Ordered VCF Flushing

Despite out-of-order window completion, the VCF output is guaranteed to be genomically sorted. The pipeline maintains a done_windows bitmap and a flush cursor that advances only through contiguous runs of completed windows. A 100-window lag buffer (NUM_BUFFER_WINDOWS) separates the flush cursor from the head of the queue, ensuring the cursor never catches up to in-flight windows.

  • User tuning: -T / --num-threads controls the number of async worker threads (default: 2).

8. Windowing & Overlap

Lancet2 slices each input region (chromosome, BED interval, or --region spec) into fixed-size windows for independent micro-assembly. Three parameters control the slicing:

Parameter Default Range Effect
--window-size (-w) 1000 bp 1000–2500 Width of each assembly window
--pct-overlap (-p) 20% 10–90 Overlap between consecutive windows
--padding (-P) 500 bp 0–1000 Extension on both sides of each input region

Step Size Calculation

The effective step between consecutive window starts is:

step_size = ceil(window_size × (100 − pct_overlap) / 100 / 100) × 100

At defaults (1000 bp, 20% overlap), the step is 800 bp, creating 200 bp overlaps between adjacent windows.

Why Overlap Matters

Variants at window edges risk falling into a "blind spot" where the flanking context is insufficient for reliable assembly. Overlapping windows ensure every genomic position appears in at least two windows with different flanking contexts. The VariantStore deduplicates variant calls using a position-based hash (CHROM + POS + REF), so the same variant discovered by two overlapping windows is emitted only once.

Padding Purpose

Padding extends each BED region by N bases on both sides before windowing. This captures indel breakpoints that straddle region boundaries — a 50 bp deletion centered at a BED endpoint would be missed without sufficient padding. The default of 500 bp accommodates most structural variant breakpoints within Lancet2's detection range.

Trade-offs

  • Larger windows → more RAM per thread but better context for large indels.
  • Smaller overlap → faster (fewer total windows) but higher edge-effect miss rate.
  • Larger padding → more robust at region boundaries but more total work.

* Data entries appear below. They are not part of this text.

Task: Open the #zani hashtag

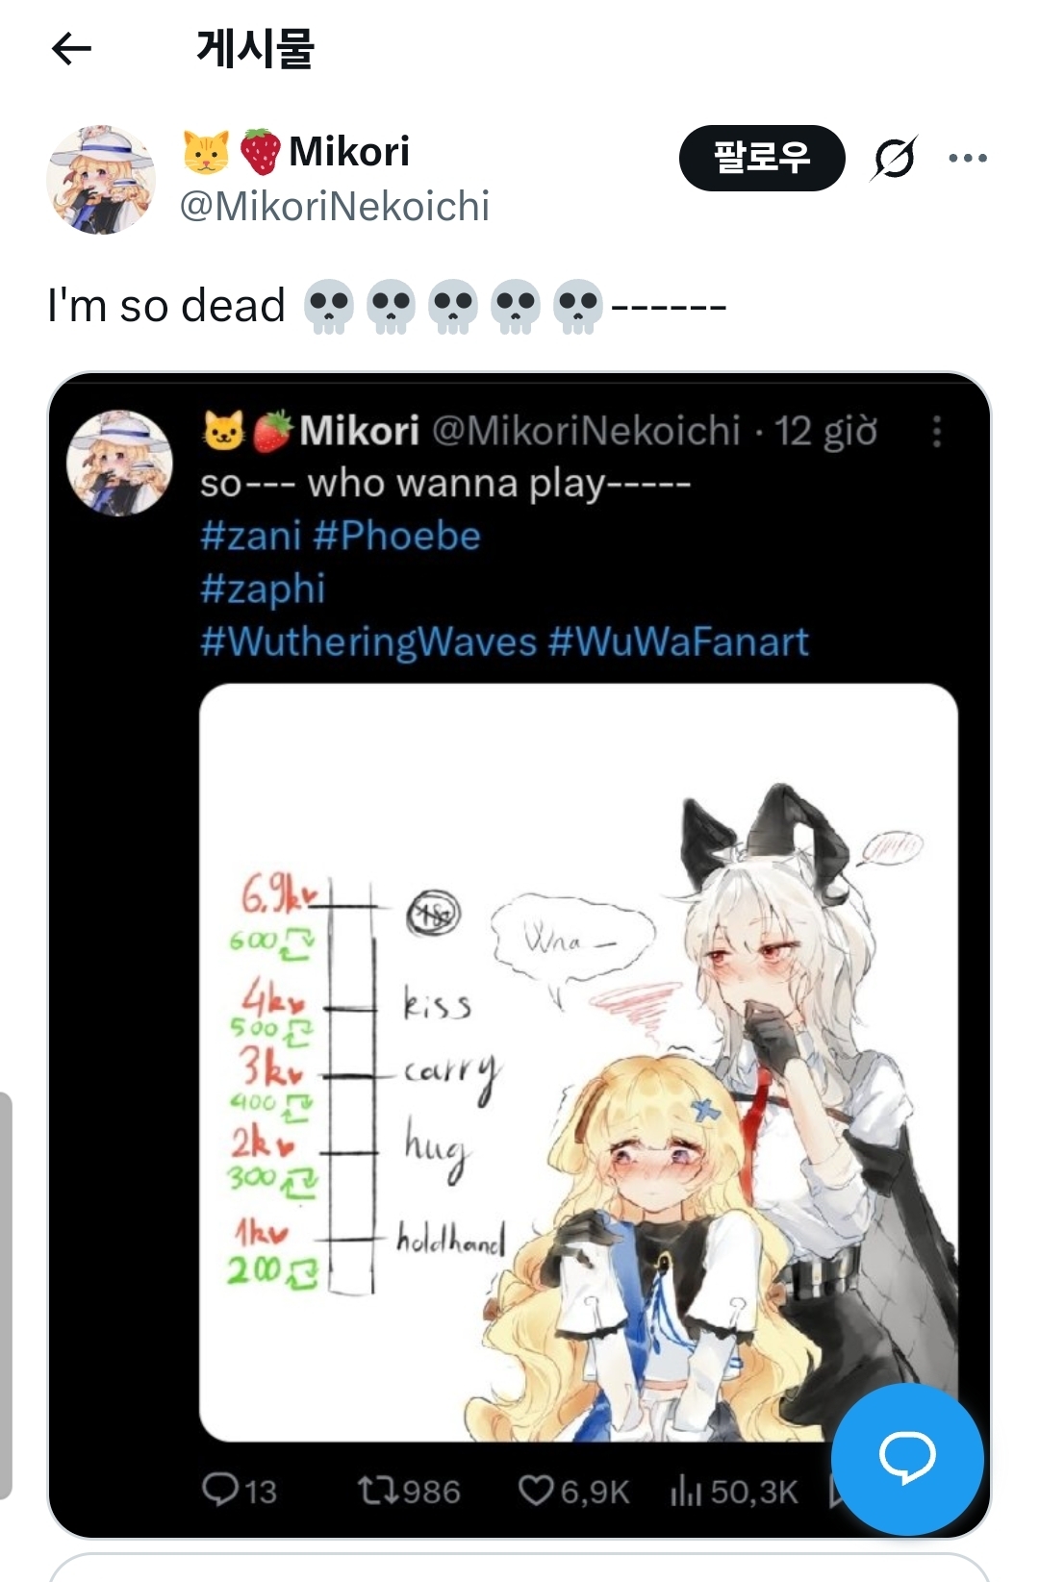Action: pyautogui.click(x=251, y=536)
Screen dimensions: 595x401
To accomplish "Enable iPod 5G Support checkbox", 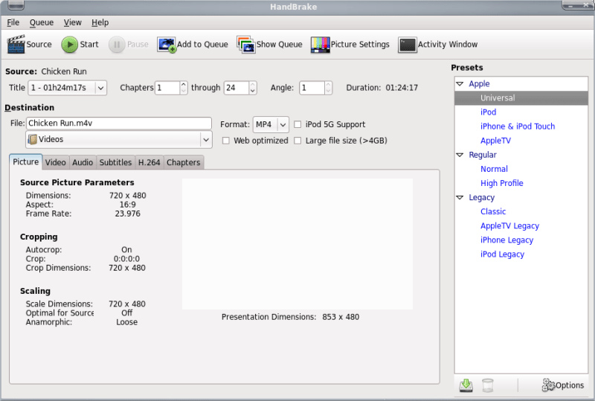I will pyautogui.click(x=298, y=125).
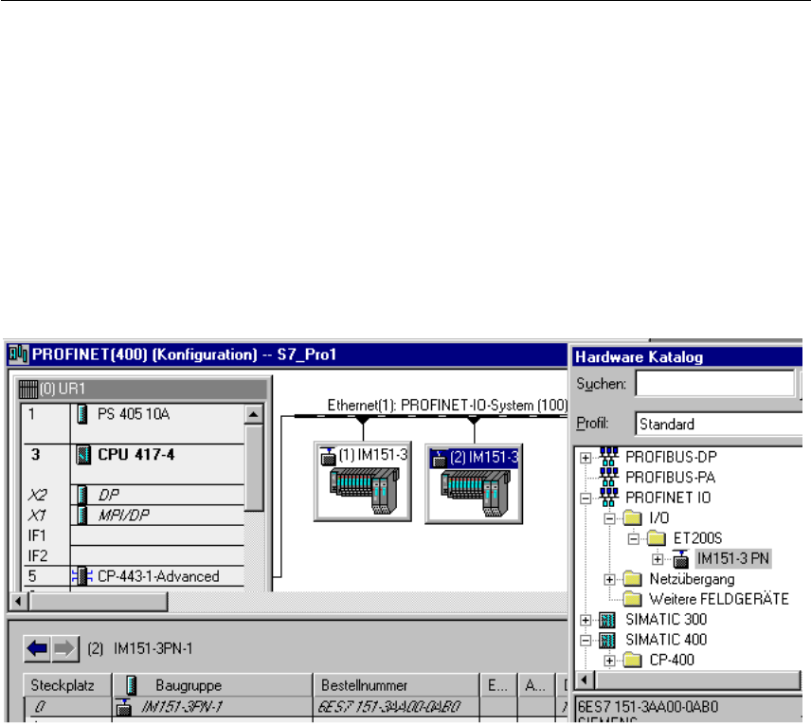Select IM151-3 PN in hardware catalog
811x725 pixels.
coord(734,558)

  • User tuning: -w / -p / -P (see CLI Reference)

Multi-Sample & Germline Mode

Experimental — No ML model support

Multi-sample and germline-only modes are functional but experimental. No pre-trained ML models are currently provided for variant filtering in these modes. Variant calls will require custom downstream filtering.

Lancet2 supports two additional operating modes beyond standard tumor-normal somatic calling:

  • Multi-sample somatic: Pass multiple BAMs to --normal, --tumor, and/or --sample. Each unique sample (identified by SM read group tag and role) is tracked independently in the graph. For somatic classification, samples are grouped by role: all control samples contribute to the CTRL aggregate, all case samples contribute to the CASE aggregate. The VCF header generates one column per unique sample. Genotyping is performed independently per sample.

  • Germline-only: Omit the --tumor flag entirely. The VCF output contains no SHARED/CTRL/CASE INFO tags. All variants are reported without somatic classification.

Additional samples can also be added using the -s,--sample flag alongside --normal/--tumor.

Case/Control terminology

Lancet2 uses case/control terminology to generalize beyond tumor-normal analysis (e.g., treated vs. untreated, responder vs. non-responder). The --normal and --tumor CLI flags remain permanent first-class entry points — tumor-normal somatic calling is the primary supported workflow.

Sample Identity and Ordering

Each sample receives a 0-based index assigned after sorting by (role, SM tag). This index determines:

  1. The sample's per-node read support counter in the graph
  2. The position of the sample's FORMAT column in VCF output
  3. The sample's identity bit for N-sample graph coloring

The same index is shared by all BAM/CRAM files with matching SM read group tags and roles — they are treated as one logical sample split across files. The ordering is deterministic: the same set of input files always produces the same sample indices, regardless of CLI argument order.